- Genre: Mystery film
- Based on: Billie Blessing series by Al Roker
- Written by: Shelley Evans Amber Benson
- Directed by: Terry Ingram Kevin Fair Andy Mikita
- Starring: Holly Robinson Peete Rick Fox Colin Lawrence
- Original language: English
- No. of episodes: 6

Original release
- Network: Hallmark Movies & Mysteries
- Release: January 21, 2018 – May 23, 2021

= Morning Show Mysteries =

Morning Show Mysteries is a series which airs on Hallmark Movies & Mysteries channel. Hallmark announced its first mystery series starring people of color on July 31, 2017. The episodes are based on the Billy Blessing novels by Al Roker. They star Holly Robinson Peete, Rick Fox and Colin Lawrence. The first aired in 2018.

==Series overview==
The theme for the Morning Show Mysteries series centers around a Seattle-based, TV chef Billie Blessings (Robinson Peete) as she becomes involved in various murder criminal investigations, and her relationship with police detective Ian Jackson (Fox) who is in charge of the homicide unit.
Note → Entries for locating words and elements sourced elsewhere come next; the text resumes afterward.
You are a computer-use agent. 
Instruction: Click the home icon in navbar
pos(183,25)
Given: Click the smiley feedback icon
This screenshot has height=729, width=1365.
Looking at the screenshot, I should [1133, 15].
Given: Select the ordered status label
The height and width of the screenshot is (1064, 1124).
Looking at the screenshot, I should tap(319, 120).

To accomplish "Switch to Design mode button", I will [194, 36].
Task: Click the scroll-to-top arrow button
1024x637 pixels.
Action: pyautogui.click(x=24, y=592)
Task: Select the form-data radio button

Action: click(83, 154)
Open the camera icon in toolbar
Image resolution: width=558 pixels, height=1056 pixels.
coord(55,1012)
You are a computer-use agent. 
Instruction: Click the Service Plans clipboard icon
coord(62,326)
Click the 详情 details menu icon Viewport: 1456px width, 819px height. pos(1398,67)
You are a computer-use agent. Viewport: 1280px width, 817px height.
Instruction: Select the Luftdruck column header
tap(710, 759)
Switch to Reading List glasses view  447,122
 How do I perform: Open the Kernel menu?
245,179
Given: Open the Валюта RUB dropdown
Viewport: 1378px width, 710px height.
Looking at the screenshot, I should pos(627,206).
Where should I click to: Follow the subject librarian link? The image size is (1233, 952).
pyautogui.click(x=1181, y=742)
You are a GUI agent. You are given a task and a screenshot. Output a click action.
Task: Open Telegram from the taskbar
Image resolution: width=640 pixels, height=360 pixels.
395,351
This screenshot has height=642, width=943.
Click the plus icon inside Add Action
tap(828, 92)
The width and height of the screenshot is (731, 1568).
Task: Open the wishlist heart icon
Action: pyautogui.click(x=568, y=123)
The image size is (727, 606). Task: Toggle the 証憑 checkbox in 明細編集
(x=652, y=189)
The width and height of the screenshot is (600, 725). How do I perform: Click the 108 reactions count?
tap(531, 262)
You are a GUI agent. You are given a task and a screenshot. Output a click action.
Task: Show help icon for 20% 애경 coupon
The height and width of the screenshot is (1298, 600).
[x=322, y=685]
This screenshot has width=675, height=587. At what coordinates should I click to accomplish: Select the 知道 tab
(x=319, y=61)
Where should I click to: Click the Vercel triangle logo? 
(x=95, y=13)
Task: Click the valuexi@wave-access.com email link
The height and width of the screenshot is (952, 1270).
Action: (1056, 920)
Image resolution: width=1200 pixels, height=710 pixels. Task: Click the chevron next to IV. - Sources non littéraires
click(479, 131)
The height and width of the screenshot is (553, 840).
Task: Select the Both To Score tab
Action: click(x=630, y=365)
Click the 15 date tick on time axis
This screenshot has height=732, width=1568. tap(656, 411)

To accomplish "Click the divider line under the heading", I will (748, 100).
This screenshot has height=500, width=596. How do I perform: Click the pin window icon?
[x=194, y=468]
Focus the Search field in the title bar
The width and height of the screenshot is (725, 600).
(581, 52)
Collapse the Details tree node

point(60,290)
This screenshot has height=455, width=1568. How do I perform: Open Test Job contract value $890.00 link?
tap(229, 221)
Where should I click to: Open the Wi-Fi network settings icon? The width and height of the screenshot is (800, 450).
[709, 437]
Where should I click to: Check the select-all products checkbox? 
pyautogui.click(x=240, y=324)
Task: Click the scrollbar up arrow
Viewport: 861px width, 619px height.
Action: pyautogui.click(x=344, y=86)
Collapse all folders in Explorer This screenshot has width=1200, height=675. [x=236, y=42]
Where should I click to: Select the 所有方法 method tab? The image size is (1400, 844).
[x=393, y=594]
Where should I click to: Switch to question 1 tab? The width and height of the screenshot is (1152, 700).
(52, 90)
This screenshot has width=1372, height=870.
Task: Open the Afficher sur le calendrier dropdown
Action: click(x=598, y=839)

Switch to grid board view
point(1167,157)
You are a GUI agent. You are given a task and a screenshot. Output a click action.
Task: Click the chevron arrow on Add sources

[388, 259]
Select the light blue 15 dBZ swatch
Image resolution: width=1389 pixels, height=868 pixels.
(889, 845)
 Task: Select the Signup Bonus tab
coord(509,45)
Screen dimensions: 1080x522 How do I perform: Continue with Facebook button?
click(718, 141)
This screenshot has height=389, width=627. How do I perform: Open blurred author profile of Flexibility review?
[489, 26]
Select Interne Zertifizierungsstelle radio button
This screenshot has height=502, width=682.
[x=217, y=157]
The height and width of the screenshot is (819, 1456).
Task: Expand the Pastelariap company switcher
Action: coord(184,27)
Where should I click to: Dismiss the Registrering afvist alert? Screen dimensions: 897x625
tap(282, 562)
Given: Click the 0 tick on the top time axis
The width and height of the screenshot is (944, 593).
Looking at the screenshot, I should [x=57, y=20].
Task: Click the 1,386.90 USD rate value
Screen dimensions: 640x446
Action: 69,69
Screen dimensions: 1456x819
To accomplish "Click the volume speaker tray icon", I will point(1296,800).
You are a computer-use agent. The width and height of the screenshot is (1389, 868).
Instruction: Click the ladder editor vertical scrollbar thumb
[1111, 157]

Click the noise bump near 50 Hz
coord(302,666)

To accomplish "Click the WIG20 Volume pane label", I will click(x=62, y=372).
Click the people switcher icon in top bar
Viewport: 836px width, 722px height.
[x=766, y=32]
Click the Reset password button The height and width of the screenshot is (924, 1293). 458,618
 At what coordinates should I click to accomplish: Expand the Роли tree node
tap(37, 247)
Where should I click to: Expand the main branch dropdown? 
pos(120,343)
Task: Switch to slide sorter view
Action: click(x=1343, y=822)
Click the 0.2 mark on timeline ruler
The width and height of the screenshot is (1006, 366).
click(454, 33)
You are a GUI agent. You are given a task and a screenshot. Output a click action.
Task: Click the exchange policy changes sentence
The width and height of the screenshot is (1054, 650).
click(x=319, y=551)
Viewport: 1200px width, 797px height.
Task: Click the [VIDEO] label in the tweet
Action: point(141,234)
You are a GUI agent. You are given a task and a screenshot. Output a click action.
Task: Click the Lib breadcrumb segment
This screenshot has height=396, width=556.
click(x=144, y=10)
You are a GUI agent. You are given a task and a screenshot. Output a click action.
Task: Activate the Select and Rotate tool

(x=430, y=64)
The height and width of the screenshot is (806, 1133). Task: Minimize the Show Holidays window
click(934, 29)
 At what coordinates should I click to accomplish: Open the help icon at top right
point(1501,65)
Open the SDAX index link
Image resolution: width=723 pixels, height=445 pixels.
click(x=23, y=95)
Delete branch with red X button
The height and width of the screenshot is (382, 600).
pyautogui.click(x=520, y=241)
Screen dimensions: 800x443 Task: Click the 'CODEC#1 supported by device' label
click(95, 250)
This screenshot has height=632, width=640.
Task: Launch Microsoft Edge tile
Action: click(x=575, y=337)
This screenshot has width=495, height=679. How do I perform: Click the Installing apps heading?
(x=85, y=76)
As of 2021, Rick Fox left the series and was replaced by Colin Lawrence playing the new head of homicide, Detective Sergeant Tyrell Price.

==Cast and characters==
- Belinda "Billie" Blessings (Holly Robinson Peete) is a chef, restaurant owner, and morning show segment host.
- Ian Jackson (Rick Fox) is a police detective in charge of the homicide unit. (2018–2019)
- Cassandra "Cassie" Shaw (Karen Robinson) is Billie's aunt and manages her restaurant, Blessings Kitchen.
- Maurice (Greg Rogers) is a former convict who now cooks for Blessings Kitchen and has a dog named Feathers.
- Phil (Jesse Moss) is a producer on the morning TV show and often helps Billie investigate the murders.
- Lance (David Lewis) is a co-host on the morning TV show.
- Wallace "Wally (Osric Chau)
- Tyrell Price (Colin Lawrence) is the new head of Homicide after Ian leaves.

== List of episodes ==

| No. | Title | Directed by | Written by | Original release date |
| 1 | "Morning Show Mystery: Mortal Mishaps" | Terry Ingram | Shelley Evans | January 21, 2018 |
Someone bakes a poisoned cake. Rudy gets the cake after Billie shows it in TV Morning Show. He dies in Billie's family restaurant. Billie's being framed. She investigates.
| 2 | "Morning Show Mysteries: Murder on the Menu" | Kevin Fair | Shelley Evans | July 22, 2018 |
When a dead body turns up in the car of one of her guests, a temperamental celebrity chef, Billie Blessings is on the case again.
| 3 | "Morning Show Mysteries: A Murder in Mind" | Kevin Fair | Amber Benson | April 14, 2019 |
Billie Blessings searches for the real killer, when her friend is accused of murder.
| 4 | "Morning Show Mysteries: Countdown to Murder" | Kevin Fair | Shelley Evans | April 21, 2019 |
The murder of a supermarket owner puts TV chef Billie Blessings and Detective Ian Jackson on the trail of a possible serial killer, while they come to terms with their blossoming romance.
| 5 | "Morning Show Mysteries: Death by Design" | Kevin Fair | Amber Benson | April 28, 2019 |
Billie and Ian are on the case after Billie's best friend's twin sister is found strangled to death, with no shortage of suspects at hand.
| 6 | "Morning Show Mysteries: Murder Ever After" | Andy Mikita | Shelley Evans | May 23, 2021 |
Billie finds a corpse in her friend's father's basement, and gets involved in the murder investigation.